October 15, 2012 2 Comments
And so it ends, not with a Bang but with a Powwow. True to form, we The Jury, are told to be in no later than 9:15 so that we may get closing arguments out of the way before the scheduled 10:30 fire drill. By 10:00 it seems clear that something isn’t going on. Even John, our Court Officer, seems to have abandoned us. I guess it’s about 11:00 by the time we’re called.
Another juror has fallen by the wayside. It seems her nails had dried and her makeup was finally right and so she decided to go to Boston with her boyfriend for the weekend. She had a lovely face and a voice like a sharp tool.
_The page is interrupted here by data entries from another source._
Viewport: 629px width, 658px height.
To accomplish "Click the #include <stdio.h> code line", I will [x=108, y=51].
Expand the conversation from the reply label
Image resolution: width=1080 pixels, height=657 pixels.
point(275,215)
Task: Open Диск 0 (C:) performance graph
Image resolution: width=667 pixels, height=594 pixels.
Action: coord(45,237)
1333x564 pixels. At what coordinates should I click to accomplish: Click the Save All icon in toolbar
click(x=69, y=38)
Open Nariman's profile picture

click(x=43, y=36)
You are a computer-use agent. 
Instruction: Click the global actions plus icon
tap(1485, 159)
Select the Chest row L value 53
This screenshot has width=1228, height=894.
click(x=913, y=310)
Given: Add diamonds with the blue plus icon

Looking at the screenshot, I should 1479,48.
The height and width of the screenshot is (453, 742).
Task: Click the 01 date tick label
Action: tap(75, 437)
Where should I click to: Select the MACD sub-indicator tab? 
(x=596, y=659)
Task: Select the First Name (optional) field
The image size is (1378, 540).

I’m glad for her departure because her entire opinion was going to be based on her low regard for The Angry Fat Girl. It’s almost like I care; not for the plaintiffs or the lawyers or even The Judge, though we did exchange a friendly glance during the preceding day’s session. It’s the concept. It’s flawed (wow is it flawed) but it’s decent. And not decent like it’s just ok; decent like it’s endearing.
At any rate, John, our Court Officer, does finally come around and leads us to The Court. He enters and closes the door. We are left in the hall for awhile during which time we decide that our case is very likely being settled out of court even as we stand there. Well not exactly stand there. Actually we shuffle back up the hall a few paces to the next courtroom. The door is open and we are taking a kind of professional interest in the proceedings. At length, John, our Court Officer, opens the door, gets the go ahead from The Judge and we file in.
The plaintiffs lawyer has his briefcase on the table and nobody has any papers out. It’s obvious that it is over. The Judge asks us if we want the good news or the bad news first. We all say “The good news” except for the twenty one year old juror who would prefer the bad news first. I’m sure this has meaning but there is no time to deliberate on it. The good news is that the parties have come to an agreement. The bad news is that we won’t be able to deliberate on this and thus bring it to conclusion. I must confess that up until this very moment, that bit of bad news would have fallen under my definition of good news. But that was a moment ago, and now, now I am inclined to agree.
More good news, she tells us, is that we have been an exceptionally fine jury. I believe this to be a transparent fabrication told to 99 percent of all juries. Still, it’s nice to have avoided the One Percenters. There is some levity as she notes that another juror has dropped out and I tell her that only the good looking ones are left. And then the really good news. Both lawyers want to meet with us to ask questions. Even the Court Secretary wants to be there. This is great because it will give us the opportunity to ask some questions of our own as well as decompress somewhat from this pressurized atmosphere. Not surprisingly The Angry Fat Girl speaks first. The shocker is that she asks us if she comes off too strong. I am equally shocked to find the group generally voicing support for her but then, we aren’t cruel. We let her know gently that this is the case but I doubt that it makes much impression. This is her nature; let it be. That said, in this new air, she actually seems likable and we are glad for her company. JFK Jr. asks the same question and gets a modestly more approving answer.
Then we cover some real meat. Tactics, and how certain ones work though they are transparent and others don’t, even when they are well cloaked. Who has credibility and why. Why some evidence was introduced and why some experts weren’t. The atmosphere can only be described as jovial. I tell The Court Secretary that it is a shortcoming of the system that jurors are not informed of the rules of examination and cross examination. It makes it more difficult to understand the tactics which are being used and it prevents jurors from mining out deliberate omissions.
JFK Jr. then closes in on several of the members and in a low, almost intimate tone asks again about how we viewed his performance. I see him more clearly now, not just as a professional polishing his delivery, but as an unwholesome contagion trading on his good looks and easy manner. However, his vanity is a useable tool and I use it for leverage. I ask him if he knows the other lawyers. He says that he has just met them but that the Spiky Haired Lawyer has already asked him to take a case. It’s almost too easy. I tell him to pass on this message. “Stop with the coat buttoning thing. It doesn’t work.”